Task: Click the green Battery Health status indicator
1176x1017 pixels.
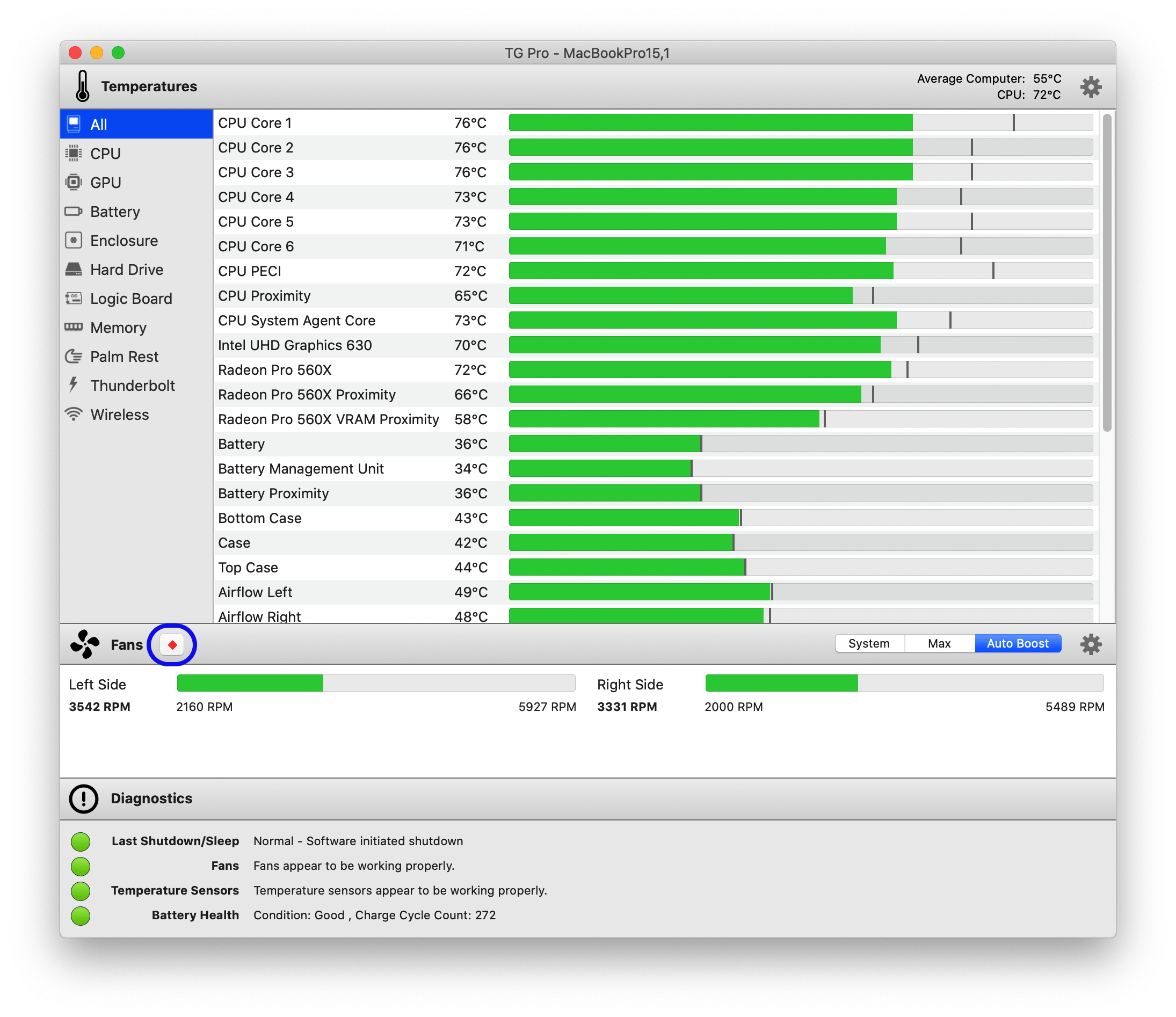Action: tap(81, 916)
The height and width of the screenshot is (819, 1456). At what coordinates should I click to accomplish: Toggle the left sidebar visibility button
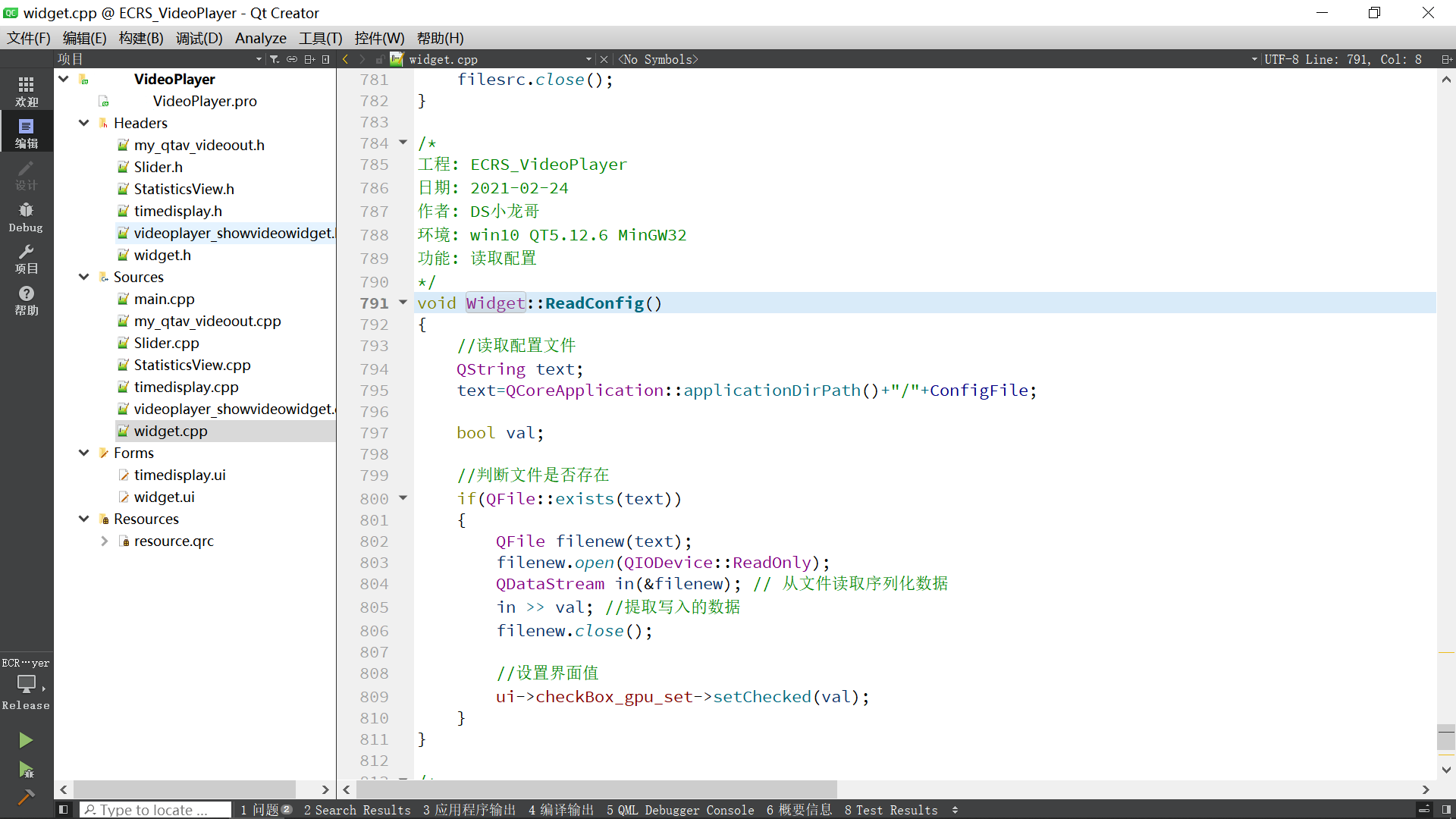pos(64,810)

What is being asked: Give back all of the entries above exactly, with the pictures excluded.

Exercise solution:
Task: Click the green Battery Health status indicator
1176x1017 pixels.
Action: tap(81, 916)
The height and width of the screenshot is (819, 1456). At what coordinates should I click to accomplish: Toggle the left sidebar visibility button
pos(64,810)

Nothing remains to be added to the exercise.